Cell membranes are another potential PDI target whose photoinduced alterations could cause cell death. Our results show that leakage of metabolites out of the cells is an early event when cells were illuminated in the presence of the amphiphilic ZnTnHex-2-PyP. No such an effect was observed during phototreatment with the hydrophilic ZnTM-2-PyP, which accumulates to about 10-fold lower level in E. coli than ZnTnHex-2-PyP (Thomas et al. 2015). Due to its higher lipophilicity (Thomas et al. 2015), the hexyl derivative would accumulate to much higher levels in membranes than the hydrophilic ZnTM-2-PyP (Kos et al. 2009), which explains its high efficiency in causing membrane damage upon illumination.

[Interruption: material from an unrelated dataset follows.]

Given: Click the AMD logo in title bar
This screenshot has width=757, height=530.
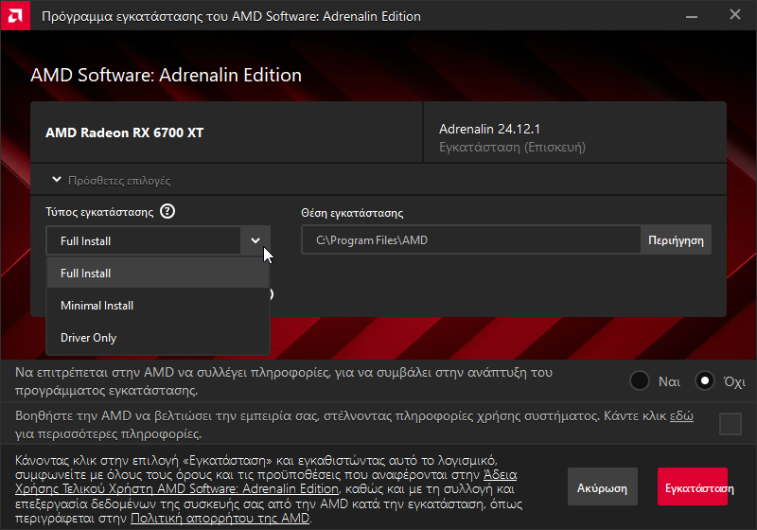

In addition to impairment of membrane barrier functions that can be attributed to disruption of the lipid bilayer, membrane-bound proteins were also oxidatively damaged. A consequence is inactivation of respiratory complexes, which in turn leads to inability to aerobically generate ATP. Combined with leakage of metabolites out of the cells, and inactivation of cytosolic enzymes, this leads to a drastic depletion of ATP. Our data show that cytosolic enzymes are among the primary PDI targets. Their photoinactivation, which occurs at the early stages of illumination, deprives bacteria of energy and reducing equivalents (NADH, NADPH), which in turn compromises cellular defenses against oxidants. Since proteins are abundant, and some amino acid residues react with high rate constants with 1O2 (Benov 2015; Benov et al. 2012), structural and catalytic proteins should be considered as key PDI targets, whose oxidative damage is among the main reasons for PDI-induced microbial inactivation.

A comparison of the two structural analogs used in this study indicates that in order to be photoefficient at low concentrations, a PS must penetrate bacterial cells. Using a metal-free para analog of ZnTM-2-PyP, 5,10,15,20-tetrakis(1-methylpyridinium-4-yl)porphyrin (TMPyP), Preuß and coworkers determined that E. coli can be photoinactivated without intracellular uptake of the PS (Preuß et al. 2012). A reason is probably the ability of 1O2 to cross E. coli cell wall (Ragas et al. 2013) and penetration of the PS inside the cell as a result of photoinduced membrane disruption. Singlet oxygen generated outside the cell, however, has much greater chances to be quenched by organic molecules or water in the environment, which decreases the efficiency of the treatment. This can eventually be compensated by increasing the concentration of the PS, which initially bound to the outer surface of the cell, can subsequently enter as a result of cellular photodamage. Amphiphilic cationic PSs, in contrast to their hydrophilic analogs, disperse in the plasma membrane and penetrate into the cell. As a consequence, 1O2 is generated in close proximity to critical targets (membrane lipid and protein complexes, cytosolic enzymes, etc.) whose damage compromises cell integrity and metabolism, ultimately causing cell death.

In conclusion, this study shows that a PS which induces loss of plasma membrane integrity and disruption of cell metabolism can act as a highly efficient bactericidal agent when illuminated by conventional and widely available light sources (fluorescent tube lights), which makes it suitable for disinfection of surfaces and waste treatment. Such a PS would be also suitable for treatment of localized infections. Application of low concentrations of a PS that is rapidly taken up by microbes, followed shortly by illumination, is a promising strategy for preventing host tissue damage and increasing the selectivity of the photodynamic treatment (Sharma et al. 2011). The action of such PSs is not limited to a single target as is in the case of most antibiotics (Hogan and Kolter 2002; Liu and Imlay 2013), which makes cell repair and survival unlikely, and the probability for development of resistance, extremely low.